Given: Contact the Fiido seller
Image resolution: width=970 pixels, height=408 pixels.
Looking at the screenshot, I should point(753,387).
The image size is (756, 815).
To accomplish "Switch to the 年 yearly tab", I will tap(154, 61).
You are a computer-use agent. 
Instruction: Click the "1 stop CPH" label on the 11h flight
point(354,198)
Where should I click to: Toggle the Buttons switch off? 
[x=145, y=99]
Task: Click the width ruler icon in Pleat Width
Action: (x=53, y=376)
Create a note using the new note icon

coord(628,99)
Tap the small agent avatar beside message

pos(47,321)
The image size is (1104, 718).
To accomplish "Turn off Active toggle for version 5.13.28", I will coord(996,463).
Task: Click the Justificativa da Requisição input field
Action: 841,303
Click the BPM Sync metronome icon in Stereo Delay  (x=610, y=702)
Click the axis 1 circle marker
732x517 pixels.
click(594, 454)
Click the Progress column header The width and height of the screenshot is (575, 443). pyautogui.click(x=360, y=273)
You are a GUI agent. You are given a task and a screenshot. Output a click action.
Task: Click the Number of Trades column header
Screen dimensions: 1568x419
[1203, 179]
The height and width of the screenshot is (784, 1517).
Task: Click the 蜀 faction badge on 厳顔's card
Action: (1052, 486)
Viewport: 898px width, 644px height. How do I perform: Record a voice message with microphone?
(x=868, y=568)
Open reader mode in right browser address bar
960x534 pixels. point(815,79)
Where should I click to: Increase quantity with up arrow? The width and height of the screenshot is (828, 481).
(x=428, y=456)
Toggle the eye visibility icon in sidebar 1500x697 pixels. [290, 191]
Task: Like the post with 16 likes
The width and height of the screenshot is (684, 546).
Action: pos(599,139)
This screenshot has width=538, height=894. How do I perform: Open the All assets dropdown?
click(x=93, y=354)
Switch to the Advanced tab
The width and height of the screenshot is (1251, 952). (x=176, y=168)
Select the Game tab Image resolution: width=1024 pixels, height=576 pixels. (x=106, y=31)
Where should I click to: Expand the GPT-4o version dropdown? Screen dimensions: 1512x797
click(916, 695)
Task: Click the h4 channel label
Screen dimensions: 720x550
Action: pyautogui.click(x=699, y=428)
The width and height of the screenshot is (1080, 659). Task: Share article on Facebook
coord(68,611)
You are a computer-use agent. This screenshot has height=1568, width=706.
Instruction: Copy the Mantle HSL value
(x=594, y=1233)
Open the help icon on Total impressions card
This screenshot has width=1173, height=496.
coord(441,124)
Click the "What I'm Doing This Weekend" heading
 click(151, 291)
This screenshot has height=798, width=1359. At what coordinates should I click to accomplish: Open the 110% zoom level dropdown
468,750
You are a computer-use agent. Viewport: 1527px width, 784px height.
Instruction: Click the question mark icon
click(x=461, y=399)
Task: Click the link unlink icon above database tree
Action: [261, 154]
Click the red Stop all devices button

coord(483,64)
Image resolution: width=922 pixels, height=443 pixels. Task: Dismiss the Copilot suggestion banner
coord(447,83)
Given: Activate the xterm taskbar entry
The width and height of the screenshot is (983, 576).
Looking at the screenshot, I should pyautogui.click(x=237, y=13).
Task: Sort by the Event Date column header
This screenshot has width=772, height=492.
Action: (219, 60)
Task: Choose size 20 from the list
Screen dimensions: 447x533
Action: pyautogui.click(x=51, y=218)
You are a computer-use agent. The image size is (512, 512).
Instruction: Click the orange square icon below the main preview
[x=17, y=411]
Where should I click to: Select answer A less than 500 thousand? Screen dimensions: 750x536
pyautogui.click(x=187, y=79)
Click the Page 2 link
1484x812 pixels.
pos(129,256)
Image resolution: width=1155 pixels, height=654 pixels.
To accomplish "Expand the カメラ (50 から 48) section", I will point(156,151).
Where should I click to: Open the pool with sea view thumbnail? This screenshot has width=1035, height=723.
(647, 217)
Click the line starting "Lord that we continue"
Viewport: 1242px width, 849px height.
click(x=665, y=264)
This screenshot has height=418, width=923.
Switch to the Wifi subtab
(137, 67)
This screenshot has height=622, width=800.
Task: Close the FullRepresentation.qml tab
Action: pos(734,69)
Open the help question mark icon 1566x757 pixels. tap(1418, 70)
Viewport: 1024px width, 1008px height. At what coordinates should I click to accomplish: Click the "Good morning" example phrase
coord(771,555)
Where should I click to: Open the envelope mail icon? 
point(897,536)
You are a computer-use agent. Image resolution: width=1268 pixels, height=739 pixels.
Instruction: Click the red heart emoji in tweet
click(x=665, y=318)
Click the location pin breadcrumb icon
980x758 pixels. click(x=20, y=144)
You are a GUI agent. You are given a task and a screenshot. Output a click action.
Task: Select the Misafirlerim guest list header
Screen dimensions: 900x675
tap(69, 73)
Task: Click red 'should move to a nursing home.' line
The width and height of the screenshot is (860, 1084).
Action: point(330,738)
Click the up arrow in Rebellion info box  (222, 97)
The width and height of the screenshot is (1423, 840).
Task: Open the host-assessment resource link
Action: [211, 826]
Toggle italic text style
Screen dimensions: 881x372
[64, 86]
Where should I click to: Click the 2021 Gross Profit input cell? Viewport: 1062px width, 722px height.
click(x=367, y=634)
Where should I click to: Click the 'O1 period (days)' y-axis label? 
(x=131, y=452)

┄┄┄┄┄┄

**TASK DIRECTIONS:** In the listing above, find the line with "Click the location pin breadcrumb icon", then copy it and every later line exactly, through the last line, and nothing else.

**TASK SOLUTION:**
Click the location pin breadcrumb icon
980x758 pixels. click(x=20, y=144)
You are a GUI agent. You are given a task and a screenshot. Output a click action.
Task: Select the Misafirlerim guest list header
Screen dimensions: 900x675
tap(69, 73)
Task: Click red 'should move to a nursing home.' line
The width and height of the screenshot is (860, 1084).
Action: point(330,738)
Click the up arrow in Rebellion info box  (222, 97)
The width and height of the screenshot is (1423, 840).
Task: Open the host-assessment resource link
Action: [211, 826]
Toggle italic text style
Screen dimensions: 881x372
[64, 86]
Where should I click to: Click the 2021 Gross Profit input cell? Viewport: 1062px width, 722px height.
click(x=367, y=634)
Where should I click to: Click the 'O1 period (days)' y-axis label? 
(x=131, y=452)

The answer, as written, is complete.